Previous generations of social experimenters have caused unimaginable misery for millions of people. Particular people advocated the policies that led to today’s 50% divorce rate and 40% out of wedlock childbearing rate. None of these people has ever been held accountable.”
http://www.mercatornet.com/articles/view/the_essential_public_purpose_of_marriage
sedonaman,
I understand your point, but I’m not advocating changing the law here. I’m advocating that government get out of the marriage business. There are states that have already recognized same-sex unions; New York is just the latest. While they are ordering the reprinted certificates because they now have to say ‘Person A’ and ‘Person B’ instead of ‘Man’ and ‘Woman’ they alter the title of the document from ‘Marriage Certificate’ to ‘Civil Union Certificate’ as well.
This changes nothing in the eyes of the law or the courts. Paternity is still paternity, support is still support, inheritance is still inheritance. Partners will still be allowed to receive benefits of insurance, property, and face the liabilities of debts created during the contract. Nothing in the eyes of the courts changes with the exception that now the parties petitioning for judgment could be hetero or gay.
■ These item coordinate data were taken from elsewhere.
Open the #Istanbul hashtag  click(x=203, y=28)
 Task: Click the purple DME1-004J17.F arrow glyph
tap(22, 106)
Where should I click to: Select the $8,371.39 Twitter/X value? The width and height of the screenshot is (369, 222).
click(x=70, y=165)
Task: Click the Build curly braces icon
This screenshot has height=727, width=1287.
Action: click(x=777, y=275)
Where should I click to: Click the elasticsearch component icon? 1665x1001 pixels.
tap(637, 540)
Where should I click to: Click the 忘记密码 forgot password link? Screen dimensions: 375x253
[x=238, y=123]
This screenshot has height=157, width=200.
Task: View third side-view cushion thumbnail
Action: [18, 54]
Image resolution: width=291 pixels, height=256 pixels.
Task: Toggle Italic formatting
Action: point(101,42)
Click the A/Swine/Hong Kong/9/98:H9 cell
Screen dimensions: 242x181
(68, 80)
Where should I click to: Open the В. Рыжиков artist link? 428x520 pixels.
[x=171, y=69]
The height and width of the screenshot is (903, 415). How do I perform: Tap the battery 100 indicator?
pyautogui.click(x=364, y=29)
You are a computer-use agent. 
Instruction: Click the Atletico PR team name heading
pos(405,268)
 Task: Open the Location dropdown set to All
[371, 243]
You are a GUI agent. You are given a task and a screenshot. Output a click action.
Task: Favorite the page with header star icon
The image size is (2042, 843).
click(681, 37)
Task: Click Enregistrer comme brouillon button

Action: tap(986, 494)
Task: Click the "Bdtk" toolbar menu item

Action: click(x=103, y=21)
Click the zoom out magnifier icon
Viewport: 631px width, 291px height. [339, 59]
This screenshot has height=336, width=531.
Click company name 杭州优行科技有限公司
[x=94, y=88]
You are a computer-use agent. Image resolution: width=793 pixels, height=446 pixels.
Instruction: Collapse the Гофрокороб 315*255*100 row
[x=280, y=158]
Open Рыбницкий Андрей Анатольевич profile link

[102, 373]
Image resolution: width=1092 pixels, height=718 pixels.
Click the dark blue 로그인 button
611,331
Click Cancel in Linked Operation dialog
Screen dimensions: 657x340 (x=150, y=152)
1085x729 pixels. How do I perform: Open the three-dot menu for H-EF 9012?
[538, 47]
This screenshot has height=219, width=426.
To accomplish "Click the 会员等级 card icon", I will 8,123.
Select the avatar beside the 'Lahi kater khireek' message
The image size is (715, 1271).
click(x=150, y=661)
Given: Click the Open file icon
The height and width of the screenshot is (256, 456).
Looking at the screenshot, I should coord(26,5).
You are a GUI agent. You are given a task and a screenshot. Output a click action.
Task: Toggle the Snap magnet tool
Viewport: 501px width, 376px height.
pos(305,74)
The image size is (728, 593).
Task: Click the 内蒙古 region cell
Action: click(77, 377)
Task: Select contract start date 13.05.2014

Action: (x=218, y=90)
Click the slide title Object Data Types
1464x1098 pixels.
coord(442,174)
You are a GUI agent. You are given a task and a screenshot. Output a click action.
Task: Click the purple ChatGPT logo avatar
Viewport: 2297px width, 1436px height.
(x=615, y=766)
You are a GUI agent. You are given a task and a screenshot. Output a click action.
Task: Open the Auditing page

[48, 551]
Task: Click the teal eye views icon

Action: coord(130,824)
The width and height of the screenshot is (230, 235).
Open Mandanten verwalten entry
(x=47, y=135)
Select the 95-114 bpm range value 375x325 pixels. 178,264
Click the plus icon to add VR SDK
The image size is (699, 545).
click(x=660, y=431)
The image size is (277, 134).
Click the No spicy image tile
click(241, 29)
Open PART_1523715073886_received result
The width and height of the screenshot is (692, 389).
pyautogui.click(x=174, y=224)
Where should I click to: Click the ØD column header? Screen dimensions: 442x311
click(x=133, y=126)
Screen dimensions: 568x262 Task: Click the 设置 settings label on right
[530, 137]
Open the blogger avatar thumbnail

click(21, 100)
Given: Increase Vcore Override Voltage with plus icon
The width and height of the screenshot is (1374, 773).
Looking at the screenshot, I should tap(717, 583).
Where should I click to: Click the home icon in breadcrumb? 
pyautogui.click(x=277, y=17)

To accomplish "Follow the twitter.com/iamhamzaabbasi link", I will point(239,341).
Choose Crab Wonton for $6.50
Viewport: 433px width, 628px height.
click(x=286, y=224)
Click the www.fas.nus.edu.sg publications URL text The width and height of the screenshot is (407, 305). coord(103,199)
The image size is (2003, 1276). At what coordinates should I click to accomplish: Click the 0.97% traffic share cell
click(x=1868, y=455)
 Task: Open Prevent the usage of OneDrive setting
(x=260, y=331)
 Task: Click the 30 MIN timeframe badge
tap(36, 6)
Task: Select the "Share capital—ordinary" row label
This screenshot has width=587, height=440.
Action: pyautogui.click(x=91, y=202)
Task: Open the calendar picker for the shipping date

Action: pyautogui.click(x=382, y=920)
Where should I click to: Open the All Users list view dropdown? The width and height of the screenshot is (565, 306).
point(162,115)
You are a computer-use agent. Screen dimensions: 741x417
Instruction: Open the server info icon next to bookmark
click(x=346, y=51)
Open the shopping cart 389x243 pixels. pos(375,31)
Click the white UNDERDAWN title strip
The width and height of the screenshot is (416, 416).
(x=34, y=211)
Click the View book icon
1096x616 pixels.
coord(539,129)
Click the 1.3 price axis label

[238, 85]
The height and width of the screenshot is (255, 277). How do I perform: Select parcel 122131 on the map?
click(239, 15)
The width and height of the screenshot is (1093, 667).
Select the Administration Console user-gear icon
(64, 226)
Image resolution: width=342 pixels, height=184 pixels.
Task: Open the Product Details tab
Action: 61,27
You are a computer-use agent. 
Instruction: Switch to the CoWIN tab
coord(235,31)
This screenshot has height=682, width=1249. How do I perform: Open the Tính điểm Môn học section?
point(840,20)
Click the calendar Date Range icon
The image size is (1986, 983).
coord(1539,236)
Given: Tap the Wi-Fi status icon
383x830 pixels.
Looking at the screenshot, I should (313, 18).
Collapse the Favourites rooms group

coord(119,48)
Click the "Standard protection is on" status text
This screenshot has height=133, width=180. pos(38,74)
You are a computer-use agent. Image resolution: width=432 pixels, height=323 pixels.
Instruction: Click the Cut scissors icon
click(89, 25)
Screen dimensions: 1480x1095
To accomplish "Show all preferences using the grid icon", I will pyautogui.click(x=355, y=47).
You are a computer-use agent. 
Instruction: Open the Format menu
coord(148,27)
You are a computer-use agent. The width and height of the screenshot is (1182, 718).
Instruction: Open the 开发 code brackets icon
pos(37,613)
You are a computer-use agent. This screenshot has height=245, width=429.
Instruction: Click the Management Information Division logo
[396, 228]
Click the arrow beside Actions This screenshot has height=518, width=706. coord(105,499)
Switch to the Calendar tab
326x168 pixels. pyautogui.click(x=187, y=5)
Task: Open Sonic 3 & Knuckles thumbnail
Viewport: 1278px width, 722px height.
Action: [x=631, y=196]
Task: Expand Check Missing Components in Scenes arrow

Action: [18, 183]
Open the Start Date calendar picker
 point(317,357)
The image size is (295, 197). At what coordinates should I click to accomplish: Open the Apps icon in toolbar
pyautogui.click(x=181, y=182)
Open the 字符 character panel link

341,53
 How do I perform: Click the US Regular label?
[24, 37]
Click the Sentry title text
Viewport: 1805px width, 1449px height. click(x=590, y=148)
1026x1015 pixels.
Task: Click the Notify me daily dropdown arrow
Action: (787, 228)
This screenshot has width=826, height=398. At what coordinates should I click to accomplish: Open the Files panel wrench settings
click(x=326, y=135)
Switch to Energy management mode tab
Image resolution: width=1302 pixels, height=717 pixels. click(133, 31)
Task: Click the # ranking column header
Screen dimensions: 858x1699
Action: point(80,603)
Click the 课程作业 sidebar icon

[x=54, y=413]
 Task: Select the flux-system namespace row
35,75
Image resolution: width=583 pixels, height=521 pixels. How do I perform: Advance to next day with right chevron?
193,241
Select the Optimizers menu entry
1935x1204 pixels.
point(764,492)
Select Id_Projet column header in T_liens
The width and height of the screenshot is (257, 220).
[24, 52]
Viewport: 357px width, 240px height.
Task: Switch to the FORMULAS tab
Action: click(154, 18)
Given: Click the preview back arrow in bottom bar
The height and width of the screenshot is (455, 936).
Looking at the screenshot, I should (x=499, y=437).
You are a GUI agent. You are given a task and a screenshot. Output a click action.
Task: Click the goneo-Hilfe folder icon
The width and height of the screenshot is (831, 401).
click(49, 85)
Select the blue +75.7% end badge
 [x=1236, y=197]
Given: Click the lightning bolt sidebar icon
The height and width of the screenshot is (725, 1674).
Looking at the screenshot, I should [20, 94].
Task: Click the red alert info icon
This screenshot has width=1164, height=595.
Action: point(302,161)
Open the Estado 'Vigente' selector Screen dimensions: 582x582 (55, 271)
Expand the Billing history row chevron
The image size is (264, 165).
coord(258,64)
Then you carry your ‘Civil Union Certificate’ to your parish pastor and say; “My wife and I have been granted a civil union by the state. We want to further cement our relationship in the eyes of God through the sacrament of Marriage.” The only difference here that I can see is that when Adam & Steve walk into the pastor’s house behind us demanding a ‘marriage’ as well; the pastor just shakes his head sadly, chuckles softly, and shows them to the door.
Bill:
There is more to this issue than meets the eye. This presentation http://www.youtube.com/watch?v=I7AwGxqjPWg is at a Catholic conference, but the presenter does not make a religious argument against same-sex “marriage”. It is about 59 min long, but worth the time. You can start watching at the 8-minute point and still get it all. Here are her salient points:
What is marriage? What is the essential public purpose of marriage? Marriage is “something”, and we are about to change what that “something” is. Marriage will be redefined as the union of any two persons. There will be a new law of marriage that everyone will have to abide by.
Same-sex marriage undermines these key principles of law:
– Kids are entitled to a relationship with both their parents.
– Mothers and fathers are not interchangeable.
– Biology is the primary way that we define parenthood.
– The state recognizes parentage, but does not assign it or control it.
With same-sex marriage, what will happen as a result of undermining the above principles?
– Marriage will become the kind of thing that detaches children from at least one of their parents.
– Fathers will be systematically marginalized from their families.
– Triple parenting will be unstoppable.
– The expansion of the state power will be breath-taking in its scope. The state will decide who are the parents.
Notice in her presentation that, although she doesn’t mention it, reality must necessarily be changed to fit “progressive” ideology.